The Renault-Nissan alliance is in the process of hiring a core team of at least 300 technology experts, with expertise in software and cloud engineering, data analytics, machine learning and systems architecture, for its newly-created Connected Vehicle and Mobility Services group.

Carlos Ghosn explains on linkedin :

The global auto industry prepares to enter in the technological innovation. Thus, automotive players’ investment such as The Renault-Nissan Alliance in digital automotive innovation are intended to be established. As they are launching at competition with some non – automotive firms such: Apple, Uber, Google … and some technology startups which is also initiating in this field, They launch in the technology experts’ engagement around 300, for their new project in digital automotive. So, this give to all job seekers an opportunity to join their dynamic and innovative team to make a change in the numeric automotive’s world image. The Group was already extended the firm up to Paris, and plan to build a startup within the most diverse multinational car group in which career opportunity are offered.
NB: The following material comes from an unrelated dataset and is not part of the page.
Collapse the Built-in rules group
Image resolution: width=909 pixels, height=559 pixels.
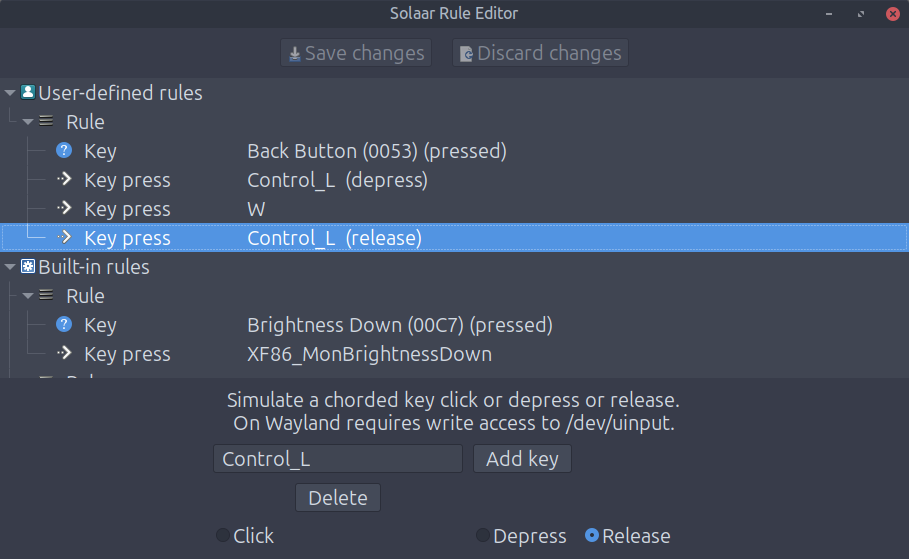coord(10,267)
Moreover, their lead in the global market is enhanced, marked with their “Mobility for All” strategy: the zero emissions and zero fatalities which help the consumers to integrate the mass – market at affordable prices. This strategy’s concept includes partnership with suppliers in and outside the traditional automotive industry. Then, the global auto industry’s new innovation give an important opportunity to a new talents and skills in helping the Alliance to create a change and bright image in automotive history.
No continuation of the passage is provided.